Patterns of Evidence filmmaker Timothy Mahoney on RSR
* Filmmaker Timothy Mahoney on RSR: Bob Enyart interviews Timothy Mahoney of Patterns of Evidence: The Exodus. This successful Fathom Events film from earlier this year is just now out on Blu-ray and DVD and it's available everywhere including at Wal-mart, Amazon, Christian Bookstores, and at patternsofevidence.com. Visit the primary archaeological sites with Mahoney. Hear from the world’s leading Egyptologists. And then see for yourself the awesome evidence for the Israelites in Egypt, just as the Bible reports.
* The Birth of Another Great RSR LIST: Coming in November 2016, RSR's List of Ancient Egypt's Evidence for the Exodus! Just as we credit...
- RSR's List of Fresh Fossils and our rsr.org/dinosaur-soft-tissue#supplement to Brian Thomas over at the ICR, and
- Dr. Carl Werner for his startling exposé of the fraudulent whale transitional fossils that enabled us to produce this latest List of Whale Evolution Problems, so too we're crediting
- Tim Mahoney and Brad Sparks (see Brad's bullet just below) for the research that went into the bullets that will appear below in our written List of Ancient Egypt's Evidence for the Exodus!
So, thank you Brian, Carl, Brad, and Tim, for your amazing work! BTW, we decided to wait for one year to pass from after our Patterns of Evidence interview before we began to include it's evidence in our list! (If you would like to help obtain resources for this project, please check out rsr.org/wish-list.)
* Related -- Brad C. Sparks Research: See Brad C. Sparks presentation at the scholarly 2013 Exodus Conference at the University of California San Diego documenting ancient Egyptian writings which parallel details of the Exodus, and that according to the scholars who translated the hieroglyphics and first published these significant historical records.

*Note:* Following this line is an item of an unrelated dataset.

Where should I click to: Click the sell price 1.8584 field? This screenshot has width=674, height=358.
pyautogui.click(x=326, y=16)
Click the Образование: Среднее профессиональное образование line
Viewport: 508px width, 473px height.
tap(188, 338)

* Secular Timeline Criticism: Secular Egyptologists dismiss the significant evidence assembled by Mahoney and others, often citing the impossibility of a viable timeline. Immediately following the Patterns screening, the Fathom Event included a panel discussion in which Dennis Prager stated:
They're saying that, "The Exodus that never took place, because the Jews were never in Egypt, couldn't have taken place earlier." Is that correct? Isn't that a bit odd? They deny it ever took place, so there's no timeline for them. I don't get it. What is their argument on timeline? Now, if you have eight huge pieces of data, of incontrovertible data, like Joseph and his multicolored robe in that specific place at that time, and the Semites of that area escaping as it were overnight, at a certain period, and more and more of that at a certain time in history, you have to willfully deny it. "Well, it couldn't have happened because it had to happen later, therefore it never happened at all", makes no sense. So you sort of pinch yourself. And that brings us to what that archaeologist or scientist said, 'Look, we have our biases, and they have theirs.' Yes, that is exactly right. They have theirs. They don't want an Exodus.
* Archaeologists Confuse Building the City of "Ramses" with a Date: Exodus 1:11 says that the enslaved Jews "built for Pharaoh supply cities, Pithom and Ramses." Secular Egyptologists confuse the naming of this city with the date of the first construction at that location. That such confusion is evident invalidates the outright dismissal of Mahoney's work by claiming that his evidence belongs to a time prior to Ramses II, who built Pi-Ramsees. (Pithom and Ramses may be the storage facilities of Pi-Ramses.) To illustrate their error, consider the Google search for: when was New York City Founded...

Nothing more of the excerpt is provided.